| TASK GOAL |
Write out the data again exactly, skipping every picture.

(Saved data entries)

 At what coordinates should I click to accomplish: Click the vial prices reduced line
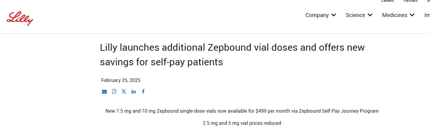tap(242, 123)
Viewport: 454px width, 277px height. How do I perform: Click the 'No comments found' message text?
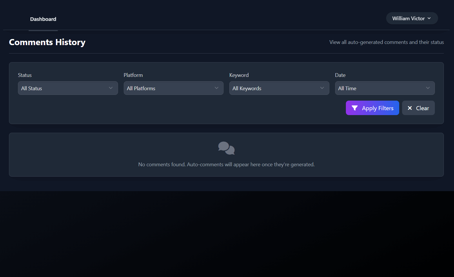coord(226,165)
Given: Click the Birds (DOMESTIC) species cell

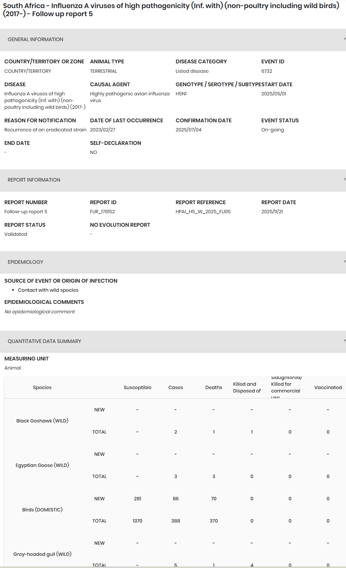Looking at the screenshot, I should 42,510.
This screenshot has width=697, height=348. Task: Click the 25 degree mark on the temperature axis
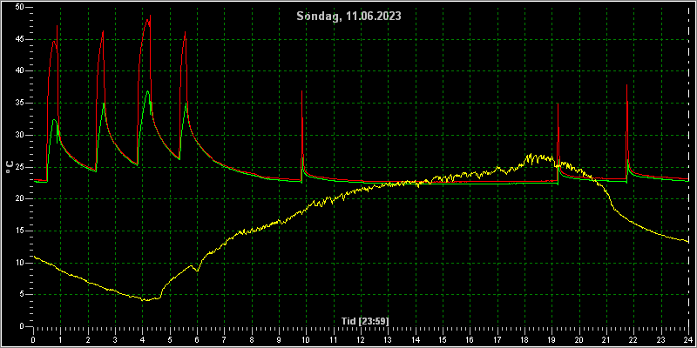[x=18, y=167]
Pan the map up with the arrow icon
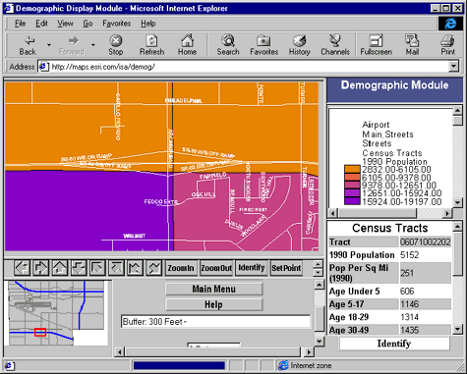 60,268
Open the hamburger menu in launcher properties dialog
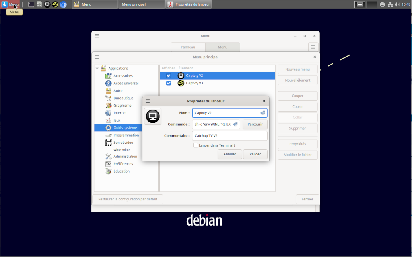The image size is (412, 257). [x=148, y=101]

| EXERCISE OUTPUT |
 At what coordinates should I click to accomplish: Click the vial prices reduced line
tap(242, 123)
Viewport: 454px width, 277px height. How do I perform: Click the 'No comments found' message text?
coord(226,165)
Given: Click the Birds (DOMESTIC) species cell

Looking at the screenshot, I should 42,510.
This screenshot has width=697, height=348. Task: Click the 25 degree mark on the temperature axis
[x=18, y=167]
Pan the map up with the arrow icon
 60,268
Open the hamburger menu in launcher properties dialog
The image size is (412, 257). [x=148, y=101]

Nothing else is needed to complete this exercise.